|M.Sc Student||Khimovich Leonid|
|Subject||Regeneration of Functional Myocardium using Human Embryonic|
Stem Cells Derived Cardiomyocytes
|Department||Department of Medicine||Supervisor||PROF. Lior Gepstein|
Adult heart tissue has limited regenerative capacity and hence any significant cell loss or dysfunction may result in the development of mechanical (heart failure) or electrophysiological (abnormal electrical impulse initiation or conduction) dysfunction resulting in significant morbidity and mortality.
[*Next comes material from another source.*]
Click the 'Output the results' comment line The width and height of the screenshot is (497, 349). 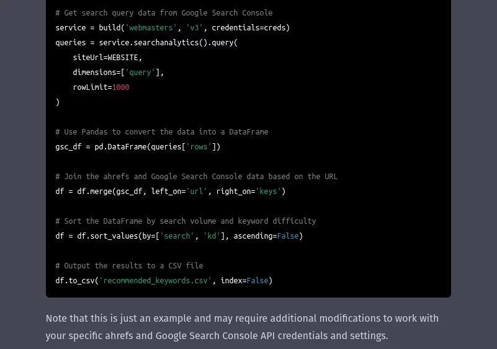(x=129, y=266)
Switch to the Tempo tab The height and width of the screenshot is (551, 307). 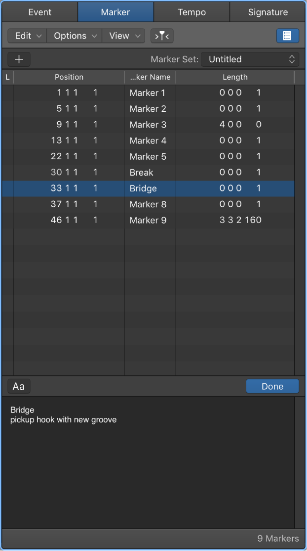[x=192, y=12]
Cell therapy is emerging as a novel therapeutic approach for restoration of the electromechanical functions of the heart but has been significantly hampered by the paucity of cell sources for transplantation and by the lack of evidence supporting electromechanical integration of host and transplanted tissues.
Human embryonic stem cells (ES) are continuously growing stem cells lines of embryonic origin isolated from the inner cell mass of human blastocyst. These unique cells are characterized by their capacity to be maintained in an undifferentiated state indefinitely in culture, while retaining their potential to develop into derivatives of all three germ layers. Following cultivation in suspension the ES cells tend to spontaneously create aggregates of differentiating tissue known as embryoid bodies (EBs). Among other cell types cardiomyocytic tissue appears within this multi-cellular arrangement, in the form of spontaneously contracting areas. Therefore, each spontaneously contracting area has its own pacemaker.
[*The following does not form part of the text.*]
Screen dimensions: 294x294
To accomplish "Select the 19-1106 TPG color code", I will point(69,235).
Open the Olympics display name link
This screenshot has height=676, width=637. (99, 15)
The experiments were performed on domestic pigs. Using intravenous catheter, 3D electroanatomical map of the pig’s heart was obtained, and the location of the His bundle was identified. Then, electrical current was applied to the endocardium to induce complete AV-block. The chest was opened, and a number of contracting EBs (previously labeled with vital fluorescent dye) were injected to the lateral wall of the heart. A pacemaker was implanted in order to keep the heart rate above 50 bpm. Following the operation, animal were treated with daily Cyclosporin A, to prevent rejection of the EB’s by the swine immune system.
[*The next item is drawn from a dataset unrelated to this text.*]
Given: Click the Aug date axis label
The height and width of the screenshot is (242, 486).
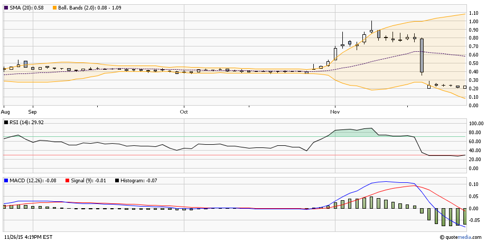Looking at the screenshot, I should pos(6,112).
Two weeks following the transplantation, additional electroanatomical maps were made for each pig. The earliest activation now originated not from the septal area, but from the lateral wall of the left ventricle, where the EB’s were implanted. After sacrificing the animals, the presence of the EB’s at the injection sites was confirmed by fluorescent microscopy and H&E staining.
These results suggest the capability of spontaneously contracting transplanted EB’s to survive in a host’s heart and integrate with it, forming a biological pacemaker.